§ **EXTRACT PROVIDED**
########################################

Re: spark-itemsimilarity scalability / Spark parallelism issues (SimilarityAnalysis.cooccurrencesIDSs)

Pat Ferrel Wed, 16 Aug 2017 16:48:07 -0700

This uses the Mahout blas optimizing solver, which I just use and do not know 
well. Mahout virtualizes some things having to do with partitioning and I’ve 
never quite understood how they work. There is a .par() on one of the matrix 
classes that has a similar function to partition but in all cases I’ve used 
.par(auto) and use normal spark repartitioning based on parallelism. Mahout 
implements a mapBlock function, which (all things being equal) looks at a 
partition at a time in memory. The reduce is not part of the code I wrote.


The reduce is not part of the code I wrote. Maybe someone else can explain what 
blas is doing. 

BTW hashmap is O(log n) on average for large n—caveats apply. We use fastutils 
for many things (I thought this was one case) because they are faster than JVM 
implementations but feel free to dig in further. We use downsampling to 
maintain an overall rough O(n) calculation speed where n = # rows (users). As 
the model gets more dense there are greatly diminishing returns for the density 
so after the elements per row threshold is reached we don’t use more in the 
model creation math.

Still feel free to dig into what the optimizer is doing.


On Aug 15, 2017, at 11:13 AM, Scruggs, Matt <matt.scru...@bronto.com> wrote:

Thanks Pat, that's good to know!

This is the "reduce" step (which gets its own stage in my Spark jobs...this 
stage takes almost all the runtime) where most of the work is being done, and 
takes longer the more shuffle partitions there are (relative to # of CPUs):

https://github.com/apache/mahout/blob/08e02602e947ff945b9bd73ab5f0b45863df3e53/spark/src/main/scala/org/apache/mahout/sparkbindings/blas/AtA.scala#L258
 


Why does the runtime of this reduce stage (that ultimately calls 
SequentialAccessSparseVector.getQuick() and setQuick() a lot) depend on the 
ratio of (# Spark CPUs / spark.sql.shuffle.partitions)? Essentially that ratio 
determines how many "chunks" of shuffle partition (reduce) tasks must run, and 
each of those chunks always takes the same amount of time, so the stage 
finishes in less time when that ratio is low (preferably 1).

EXAMPLES - using 32 cores and 200 shuffle partitions, this stage requires 
ceil(145 tasks / 32 cores) = 5 "chunks" of work (145 tasks instead of 200 
because of the estimateProductPartitions call in AtA). Each chunk takes ~8 
minutes, so (5 chunks * 8 min) = ~40 mins. For a job with 32 cores and 32 
shuffle partitions (same CPU resources, still 100% utilized), this stage 
requires only ceil(23 tasks / 32 cores) = 1 chunk of work, which takes the same 
8 minutes, so the job finishes ~5x faster. You can take this to the extreme 
with just 1 core and 1 shuffle partition, and the stage still takes the same 
amount of time! I'd love to know if you can reproduce this behavior.

########################################

§ **GIVEN MATERIAL**
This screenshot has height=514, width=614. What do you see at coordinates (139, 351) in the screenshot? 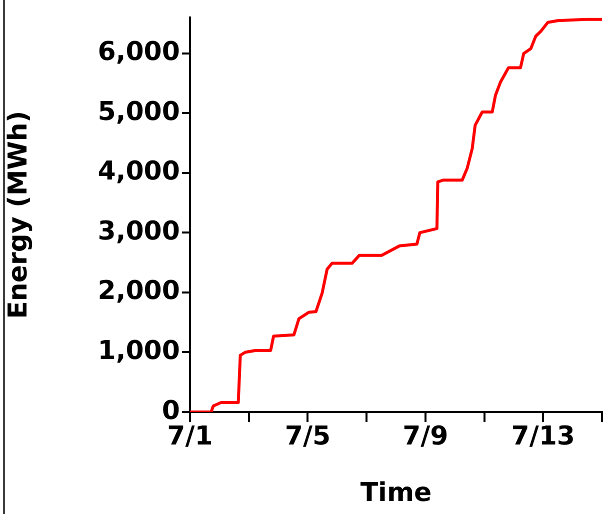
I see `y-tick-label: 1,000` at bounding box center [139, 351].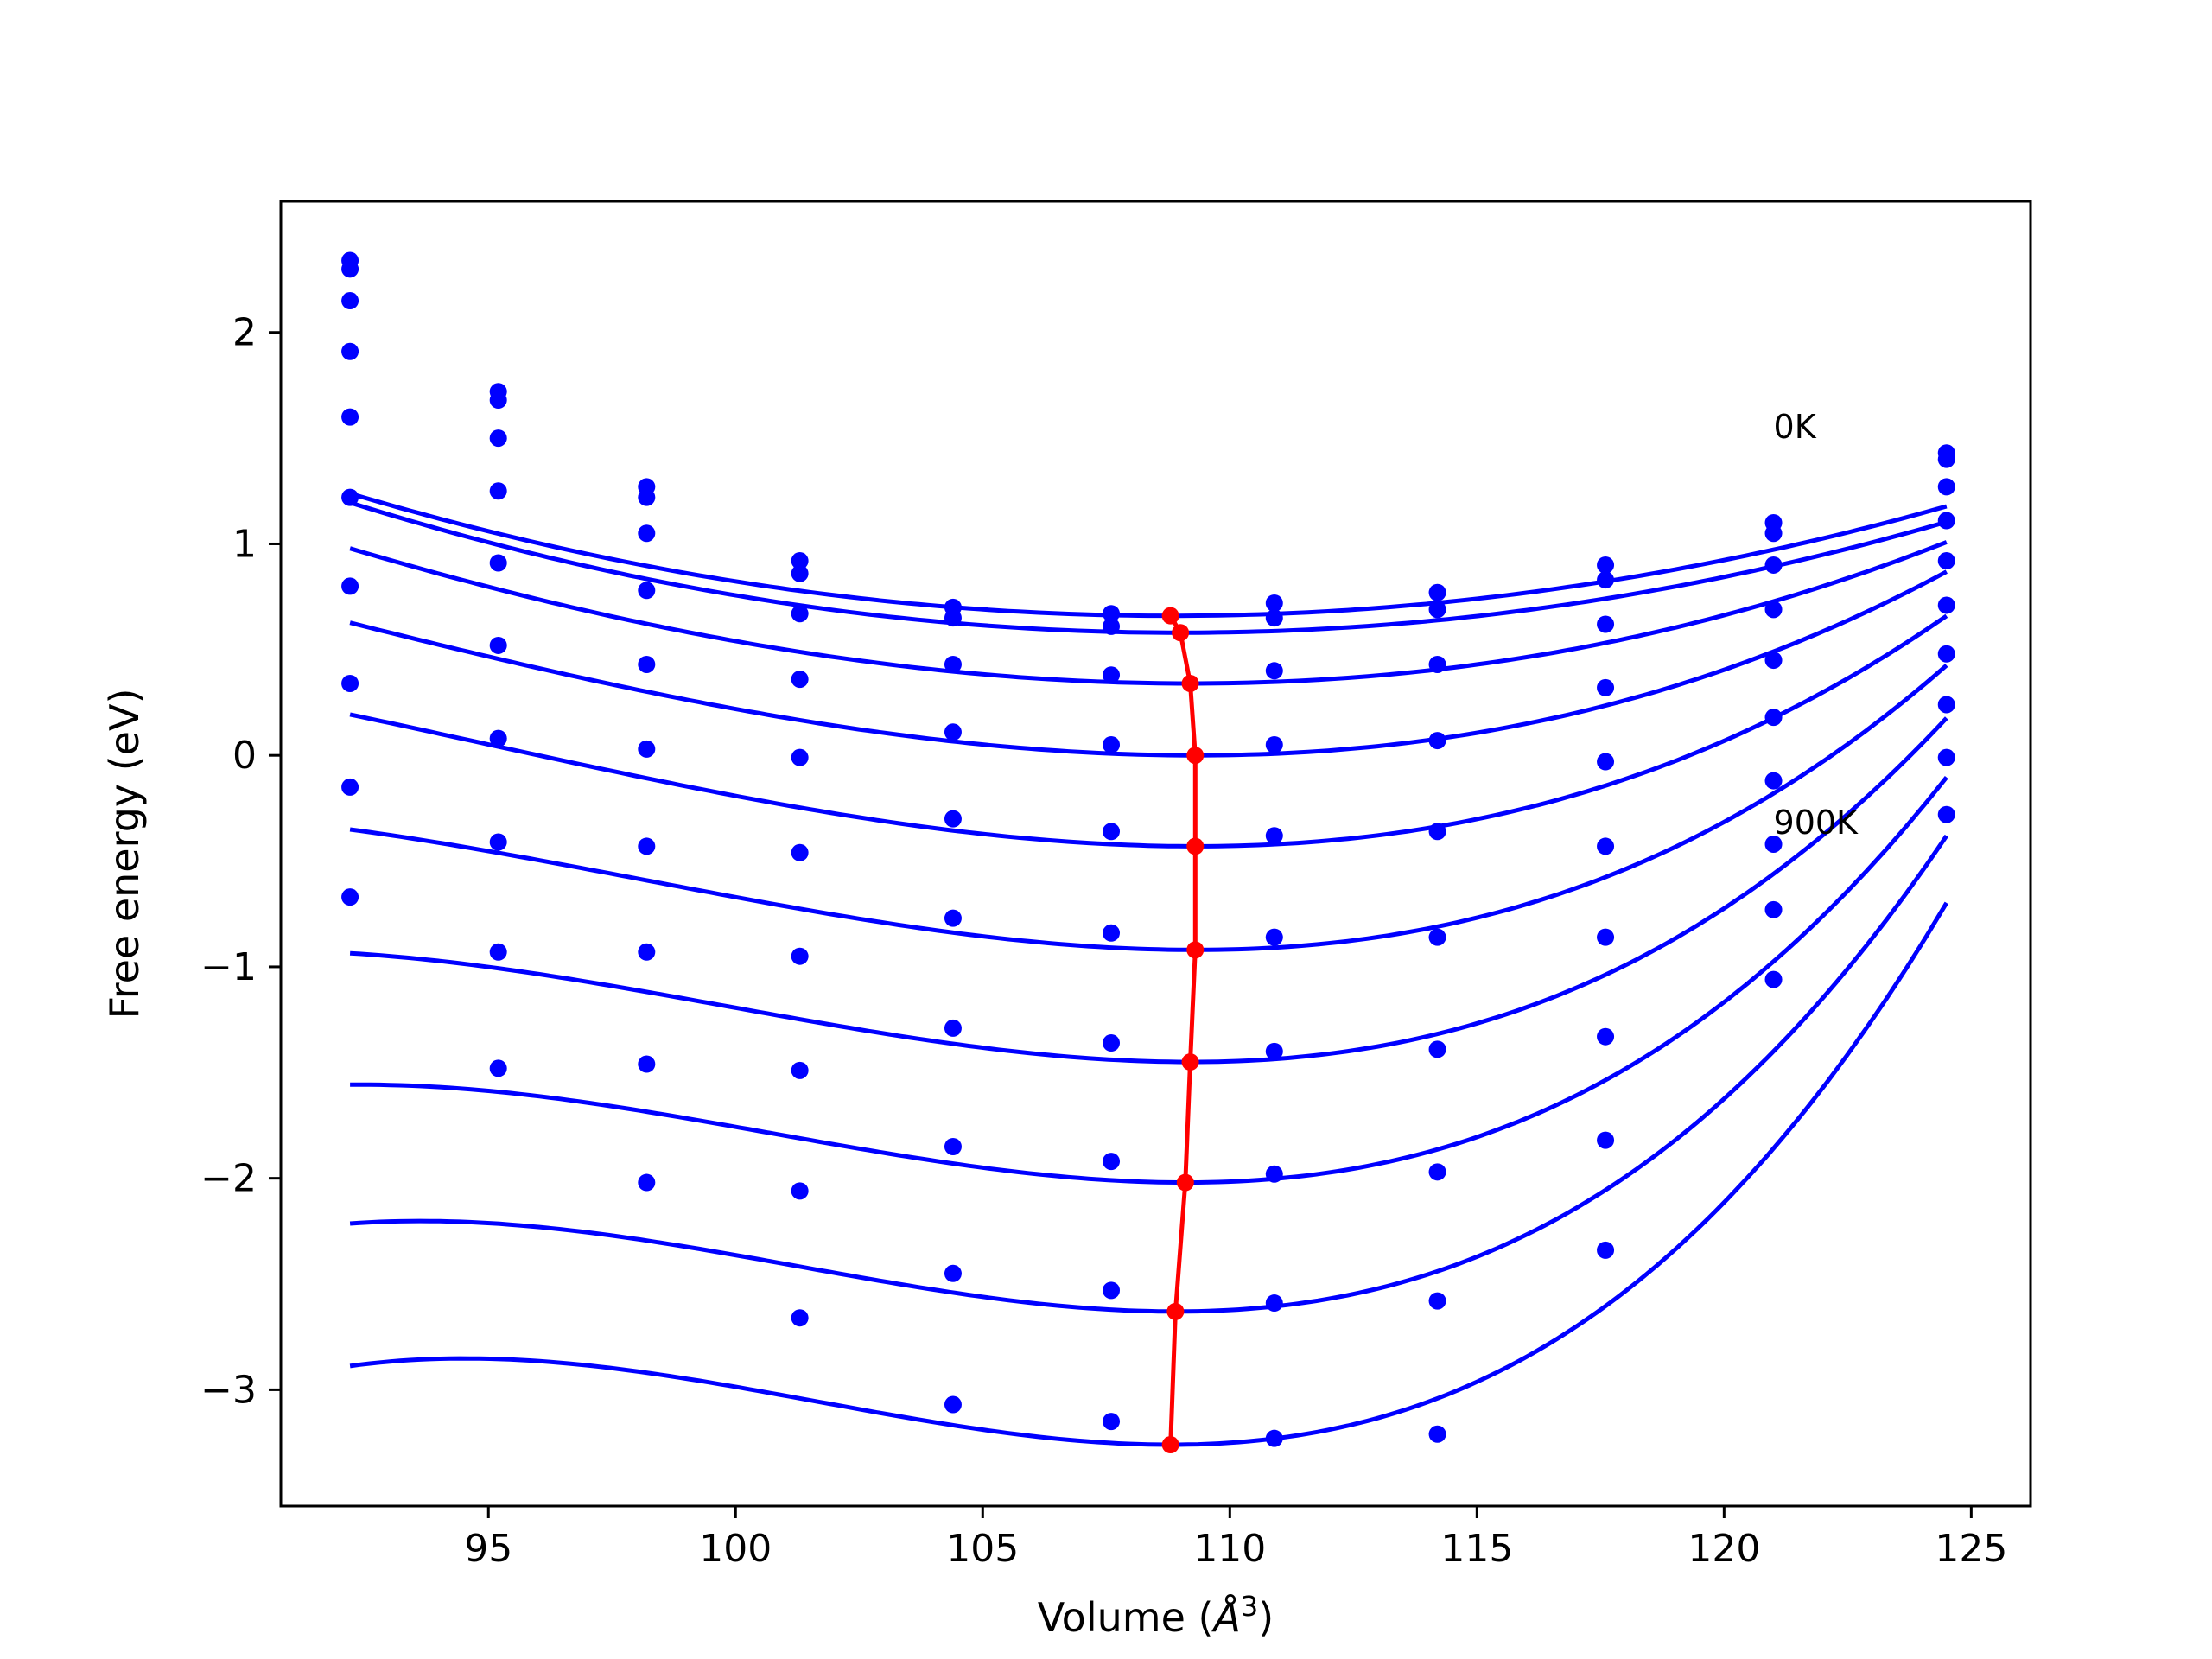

########################################

§ **YOUR INSTRUCTIONS**
Please carry on the Mahout mailing-list thread on spark-itemsimilarity scalability from its last sentence. The lines are separate material, unrelated to the Mahout mailing-list thread.

§ **EXERCISE RESPONSE**
This goes against most advice and experience I've had with Spark, where you 
want to *increase* your partitioning in many cases (or at least leave it at the 
default 200, not lower it dramatically) to utilize CPUs better (and shrink each 
individual partition's task). There seems to be no reduction in computational 
complexity *per task* (within this stage I'm talking about) even with high 
values for spark.sql.shuffle.partitions (so it seems the data isn't actually 
being partitioned by the shuffle process). Refer back to the timings w/various 
configs in my first message.

Also...is there a possibility of using a faster hash-based implementation 
instead of the setQuick() / getQuick() methods of SequentialAccessSparseVector? 
The javadoc on those methods mentions they shouldn't be used unless absolutely 
necessary due to their O(log n) complexity.


Thanks for your time...this is fun stuff!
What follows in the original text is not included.